Given passage:

· · · · ·

Vista Maria Names FHLBI Outstanding Corporate Partner of 2016

At their 2016 Annual Meeting and Awards Breakfast On June 24, 2016, Vista Maria, a social services organization in Dearborn Heights, MI that delivers innovative care, support, treatment, and education to vulnerable youth, honored Federal Home Loan Bank of Indianapolis with their 2016 Outstanding Corporate Partner award. Angela Aufdemberge, President and CEO of Vista Maria, noted that key programs on the campus would not exist without Affordable Housing Program grants from FHLBI.

IMG_0574_USE“The Federal Home Loan Bank of Indianapolis is passionate about affordable housing, about homelessness, about organized nonprofits that are skilled, thoughtful, and relentless in these areas. Our projects would not have been done without them,” she said. “We have a responsibility to all of the communities we serve to adapt to change. To think innovatively. To learn and to grow for those that we serve. We will not give up until abuse and neglect is gone.”

Jim Eibel, Senior Account Director at the bank, gave credit where credit is due in his remarks accepting the award on behalf of FHLBI. “Our members, like Amerisure and Talmer Bank and Trust, who partnered with Vista Maria, are our hands and feet,” Jim said. “Often we stay in the background. That’s where we belong. We cannot do anything without our members.

“Since 1990, we have given away more than $160 million through our members who show up time and time again to work in their communities for affordable housing solutions. We also want to thank Vista Maria for making it so easy to say ‘yes’ and for making us look really smart.”

Programs make a difference

Earlier in the weekend, Angela talked about the organization’s mission and reach as she led a tour of their campus in Dearborn Heights, MI. As a nonprofit, Vista Maria is efficient and cost effective, she said, spending 87 cents of every dollar (100 cents) on client programming*.

“We are excellent stewards of the gifts we’re given, whether that is $1 or $1 million. We’re relentless in measuring outcomes to determine how we can do this better, year after year.”

Their program statistics bear out that claim:

  • They successfully transitioned 32 young women to independence since the inception of the Shepherd Hall project.
  • They enhanced after care services with 92 clients, creating new beginnings that last.
  • 88 percent of their residential clients achieve or exceed their treatment goals.
  • 98 percent of foster youth in their care enjoy a successful transition.
  • They serve 400+ kids in Michigan each month.
  • They serve 1,000 kids (unduplicated) in a year.

Beginning in 2011, FHLBI members have participated in securing AHP grants for three projects at Vista Maria, for a total of $1,750,000. Below are the three projects FHLBI grants have help fund.

Shepherd Hall

Shepherd Hall was the first project done with Amerisure and a FHLBI AHP grant in 2012. The venture created 22 dorm style apartments to provide safe, affordable living space for young women who are aging out of the social services network. It helps them transition to a more independent life by providing them with education and employment plans, Angela said.

“We’re the encouragers, plotters, and planners who help them succeed,” she said. Often that means providing individualized support, peer and group support, educational plans, mentoring, life skills coaching, and other transition-care services.

DeRoy Hall

IMG_0554_cropped_captionedThe second project Vista Maria did with Amerisure and a second FHLBI AHP grant created the one-of-a-kind program, Wings, that treats young women rescued from the human sexual trafficking market and helps them reintegrate into society. Wings is housed in the new DeRoy Hall and all 16 units are currently full with young women Vista Maria is working to stabilize.

· · · · ·

Collected data
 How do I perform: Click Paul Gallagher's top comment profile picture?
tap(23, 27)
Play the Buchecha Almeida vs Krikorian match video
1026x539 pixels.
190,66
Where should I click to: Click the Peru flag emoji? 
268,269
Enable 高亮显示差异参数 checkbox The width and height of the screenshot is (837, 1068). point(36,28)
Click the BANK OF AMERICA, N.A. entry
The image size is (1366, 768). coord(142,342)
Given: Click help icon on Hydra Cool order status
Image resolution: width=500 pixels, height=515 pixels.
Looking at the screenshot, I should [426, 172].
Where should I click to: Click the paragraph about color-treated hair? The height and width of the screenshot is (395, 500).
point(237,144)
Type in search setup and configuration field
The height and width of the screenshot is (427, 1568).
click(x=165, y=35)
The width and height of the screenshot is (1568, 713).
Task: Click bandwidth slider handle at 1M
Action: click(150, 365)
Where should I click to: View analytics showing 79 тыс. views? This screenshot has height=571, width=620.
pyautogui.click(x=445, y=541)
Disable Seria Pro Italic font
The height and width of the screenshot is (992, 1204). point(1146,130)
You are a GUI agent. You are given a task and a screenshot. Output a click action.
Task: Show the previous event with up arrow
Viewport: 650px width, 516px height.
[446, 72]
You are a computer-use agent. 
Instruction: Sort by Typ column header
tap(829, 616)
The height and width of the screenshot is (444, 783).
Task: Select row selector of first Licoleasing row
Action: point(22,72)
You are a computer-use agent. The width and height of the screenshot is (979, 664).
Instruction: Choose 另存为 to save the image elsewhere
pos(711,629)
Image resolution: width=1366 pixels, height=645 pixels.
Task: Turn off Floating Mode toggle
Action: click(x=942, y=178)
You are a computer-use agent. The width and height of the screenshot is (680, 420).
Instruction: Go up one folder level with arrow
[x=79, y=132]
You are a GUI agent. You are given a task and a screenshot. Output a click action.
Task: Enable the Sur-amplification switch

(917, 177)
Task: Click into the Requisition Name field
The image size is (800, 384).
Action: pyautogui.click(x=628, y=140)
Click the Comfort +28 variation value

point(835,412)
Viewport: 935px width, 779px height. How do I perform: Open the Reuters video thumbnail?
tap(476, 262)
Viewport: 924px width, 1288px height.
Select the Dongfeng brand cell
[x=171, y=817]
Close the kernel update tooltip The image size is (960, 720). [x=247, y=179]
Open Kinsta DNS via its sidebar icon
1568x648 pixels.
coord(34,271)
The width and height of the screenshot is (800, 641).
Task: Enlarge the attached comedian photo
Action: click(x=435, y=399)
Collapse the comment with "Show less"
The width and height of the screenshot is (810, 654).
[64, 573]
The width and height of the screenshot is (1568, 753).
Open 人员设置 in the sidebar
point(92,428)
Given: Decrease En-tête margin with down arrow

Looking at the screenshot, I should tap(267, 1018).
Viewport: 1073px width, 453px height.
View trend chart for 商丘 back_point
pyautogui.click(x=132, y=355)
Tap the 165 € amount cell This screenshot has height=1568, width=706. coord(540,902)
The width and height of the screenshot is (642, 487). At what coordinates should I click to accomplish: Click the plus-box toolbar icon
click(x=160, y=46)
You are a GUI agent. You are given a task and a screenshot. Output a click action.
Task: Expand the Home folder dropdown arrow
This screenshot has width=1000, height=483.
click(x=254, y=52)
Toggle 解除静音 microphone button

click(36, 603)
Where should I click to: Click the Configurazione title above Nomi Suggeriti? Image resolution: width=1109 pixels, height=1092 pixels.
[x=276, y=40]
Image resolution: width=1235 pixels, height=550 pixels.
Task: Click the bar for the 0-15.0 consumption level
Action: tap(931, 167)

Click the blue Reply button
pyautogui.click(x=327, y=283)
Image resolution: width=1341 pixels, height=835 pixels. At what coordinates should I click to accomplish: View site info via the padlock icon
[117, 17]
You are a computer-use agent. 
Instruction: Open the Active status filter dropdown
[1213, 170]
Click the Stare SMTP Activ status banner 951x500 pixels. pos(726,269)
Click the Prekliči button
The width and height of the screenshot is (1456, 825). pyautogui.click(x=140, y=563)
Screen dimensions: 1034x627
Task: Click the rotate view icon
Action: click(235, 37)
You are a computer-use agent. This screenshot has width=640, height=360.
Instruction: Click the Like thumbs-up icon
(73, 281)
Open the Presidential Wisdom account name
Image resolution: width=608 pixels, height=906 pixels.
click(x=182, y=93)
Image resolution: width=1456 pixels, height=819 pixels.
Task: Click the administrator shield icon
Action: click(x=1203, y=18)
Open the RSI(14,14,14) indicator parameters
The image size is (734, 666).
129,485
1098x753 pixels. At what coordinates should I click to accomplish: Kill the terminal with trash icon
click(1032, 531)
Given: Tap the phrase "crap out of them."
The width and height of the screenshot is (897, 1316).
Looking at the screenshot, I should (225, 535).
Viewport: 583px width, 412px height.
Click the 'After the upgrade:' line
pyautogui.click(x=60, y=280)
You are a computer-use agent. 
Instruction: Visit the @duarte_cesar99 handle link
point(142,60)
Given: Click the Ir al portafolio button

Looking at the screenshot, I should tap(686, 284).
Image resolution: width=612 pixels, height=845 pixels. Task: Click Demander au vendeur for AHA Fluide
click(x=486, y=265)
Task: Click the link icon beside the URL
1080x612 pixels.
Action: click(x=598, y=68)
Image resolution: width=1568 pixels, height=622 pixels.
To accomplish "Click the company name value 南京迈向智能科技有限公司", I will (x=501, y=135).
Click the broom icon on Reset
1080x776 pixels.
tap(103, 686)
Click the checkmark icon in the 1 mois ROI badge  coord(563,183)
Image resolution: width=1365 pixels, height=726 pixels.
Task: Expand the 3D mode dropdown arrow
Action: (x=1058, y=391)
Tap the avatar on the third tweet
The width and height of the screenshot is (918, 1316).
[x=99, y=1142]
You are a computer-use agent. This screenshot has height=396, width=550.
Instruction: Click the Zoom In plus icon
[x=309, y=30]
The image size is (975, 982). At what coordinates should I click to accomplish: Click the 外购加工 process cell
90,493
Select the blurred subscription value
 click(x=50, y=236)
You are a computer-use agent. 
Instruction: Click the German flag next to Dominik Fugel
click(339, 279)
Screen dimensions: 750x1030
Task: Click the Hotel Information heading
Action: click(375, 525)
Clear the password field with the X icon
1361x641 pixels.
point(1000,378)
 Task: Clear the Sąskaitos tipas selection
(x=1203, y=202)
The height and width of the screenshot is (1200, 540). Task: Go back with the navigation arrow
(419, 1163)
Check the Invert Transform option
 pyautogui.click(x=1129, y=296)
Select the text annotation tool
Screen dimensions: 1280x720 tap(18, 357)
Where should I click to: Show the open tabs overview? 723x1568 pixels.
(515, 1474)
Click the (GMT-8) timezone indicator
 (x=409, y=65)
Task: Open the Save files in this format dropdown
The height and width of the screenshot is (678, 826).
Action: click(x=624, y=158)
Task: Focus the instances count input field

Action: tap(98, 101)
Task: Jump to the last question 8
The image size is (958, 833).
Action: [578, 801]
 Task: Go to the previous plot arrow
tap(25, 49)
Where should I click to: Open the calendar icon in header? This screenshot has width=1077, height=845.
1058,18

· · · · ·

Problems to solve:
1. List every program statistic given in the bulleted list of the Vista Maria award article.
2. Retype the part of the Vista Maria award article between "Programs make a" and "their treatment goals.", inclusive.
3. Answer these from the Vista Maria award article:
(a) On what date was the 2016 Annual Meeting and Awards Breakfast held?
(b) How many dorm style apartments did Shepherd Hall create?
(c) What was the total of the AHP grants secured for the three projects at Vista Maria?

Results in order:
1.
- 32 young women successfully transitioned to independence since the Shepherd Hall project began
- After care services enhanced with 92 clients
- 88 percent of residential clients achieve or exceed their treatment goals
- 98 percent of foster youth in their care enjoy a successful transition
- 400+ kids served in Michigan each month
- 1,000 kids (unduplicated) served in a year

2.
Programs make a difference

Earlier in the weekend, Angela talked about the organization’s mission and reach as she led a tour of their campus in Dearborn Heights, MI. As a nonprofit, Vista Maria is efficient and cost effective, she said, spending 87 cents of every dollar (100 cents) on client programming*.

“We are excellent stewards of the gifts we’re given, whether that is $1 or $1 million. We’re relentless in measuring outcomes to determine how we can do this better, year after year.”

Their program statistics bear out that claim:

  • They successfully transitioned 32 young women to independence since the inception of the Shepherd Hall project.
  • They enhanced after care services with 92 clients, creating new beginnings that last.
  • 88 percent of their residential clients achieve or exceed their treatment goals.

3.
(a) June 24, 2016
(b) 22
(c) $1,750,000